======== Extrait du document ========

Les ignorants : récit d'une initiation croisée / Étienne Davodeau

Étienne Davodeau poursuit dans
cet épais volume son exploration patiente et attentive de la pâte
humaine, en se mettant pour cette fois lui-même en scène. Les deux
pages d'introduction posent le cadre, sous forme d'un dialogue entre
l'auteur et un vigneron de ses amis, Richard Leroy :
« - Si je comprends bien, pour faire un bouquin, tu veux venir bosser bénévolement dans mes vignes... c'est ça ?
- Je veux aussi que tu m'expliques ce qui se passe dans ta cave et que tu m'inities à la dégustation.
Et c'est pas tout.
En échange, tu découvriras la bande dessinée. Je t'amènerai des livres. On ira voir des auteurs... et des vignerons.

======== Liste à l'étude ========

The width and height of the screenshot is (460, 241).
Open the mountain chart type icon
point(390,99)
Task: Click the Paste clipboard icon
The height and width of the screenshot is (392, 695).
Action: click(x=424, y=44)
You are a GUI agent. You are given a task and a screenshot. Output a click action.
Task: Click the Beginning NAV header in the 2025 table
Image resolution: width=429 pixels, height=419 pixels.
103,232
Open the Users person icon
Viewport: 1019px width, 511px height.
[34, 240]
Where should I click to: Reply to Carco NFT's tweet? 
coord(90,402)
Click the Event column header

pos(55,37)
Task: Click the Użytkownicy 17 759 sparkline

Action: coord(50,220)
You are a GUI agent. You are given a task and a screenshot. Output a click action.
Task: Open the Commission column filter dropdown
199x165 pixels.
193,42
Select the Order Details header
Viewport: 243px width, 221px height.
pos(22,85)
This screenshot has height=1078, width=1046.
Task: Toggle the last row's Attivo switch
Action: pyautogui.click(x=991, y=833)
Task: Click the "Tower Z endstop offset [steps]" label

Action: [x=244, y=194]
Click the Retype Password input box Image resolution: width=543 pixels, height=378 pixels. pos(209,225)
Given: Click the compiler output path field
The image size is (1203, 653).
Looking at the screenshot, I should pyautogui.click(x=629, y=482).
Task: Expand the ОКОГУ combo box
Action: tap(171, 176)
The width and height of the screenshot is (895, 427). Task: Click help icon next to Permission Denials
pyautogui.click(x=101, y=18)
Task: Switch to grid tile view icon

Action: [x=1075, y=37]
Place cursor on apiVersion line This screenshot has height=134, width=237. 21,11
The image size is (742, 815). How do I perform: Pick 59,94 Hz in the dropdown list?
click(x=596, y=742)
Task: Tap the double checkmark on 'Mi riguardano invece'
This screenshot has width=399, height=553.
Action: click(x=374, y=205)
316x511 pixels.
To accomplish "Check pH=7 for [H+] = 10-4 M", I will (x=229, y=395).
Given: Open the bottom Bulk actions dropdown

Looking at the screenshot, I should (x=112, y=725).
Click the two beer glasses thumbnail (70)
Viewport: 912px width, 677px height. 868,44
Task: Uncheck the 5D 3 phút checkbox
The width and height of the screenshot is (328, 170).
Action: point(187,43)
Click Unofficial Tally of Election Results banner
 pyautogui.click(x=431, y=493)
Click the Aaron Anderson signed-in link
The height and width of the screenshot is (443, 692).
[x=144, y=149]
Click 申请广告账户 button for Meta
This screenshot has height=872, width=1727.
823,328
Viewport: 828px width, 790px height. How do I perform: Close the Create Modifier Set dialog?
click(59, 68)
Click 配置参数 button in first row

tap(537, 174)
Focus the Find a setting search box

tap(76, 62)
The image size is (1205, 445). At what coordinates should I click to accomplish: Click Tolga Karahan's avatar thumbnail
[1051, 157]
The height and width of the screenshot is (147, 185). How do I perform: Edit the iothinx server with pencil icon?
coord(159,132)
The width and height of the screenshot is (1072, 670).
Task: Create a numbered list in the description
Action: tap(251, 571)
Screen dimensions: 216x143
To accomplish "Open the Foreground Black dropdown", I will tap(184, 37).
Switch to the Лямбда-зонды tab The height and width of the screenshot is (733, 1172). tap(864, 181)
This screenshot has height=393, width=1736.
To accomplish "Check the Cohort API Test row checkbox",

========

Exercice 1: Dans l'extrait sur Les ignorants, quel est le nom du vigneron ami de l'auteur ?
Exercice 2: Prolongez l'extrait sur Les ignorants à la suite de sa dernière phrase.
Vous n'aurez pas besoin de la liste.

Votre réponse 1: Richard Leroy.

Votre réponse 2:
C'est des contraintes, hein... tu vas m'avoir dans les pattes pendant
des mois. Ça va te prendre du temps. Si on le fait, on le fait bien...
alors réfléchis-y quelques jours avant de me donner ta réponse.
- Ça y est.
J'ai réfléchi.
On commence.
Tu goûtes ces quatre vins et tu me parles de leurs différences, de leurs ressemblances.
Pour la vigne, on débute par la taille... Habille-toi chaudement. »
Suivant fidèlement le programme énoncé au cours de
ce chapitre introductif, les deux hommes démarrent une année de
compagnonnage : taille des ceps, soins du sol, surveillance de la
maturation en fûts, visites aux amis vignerons d'un côté, lectures
d'albums, visites d'auteurs et d'éditeurs, salons de la BD de l'autre.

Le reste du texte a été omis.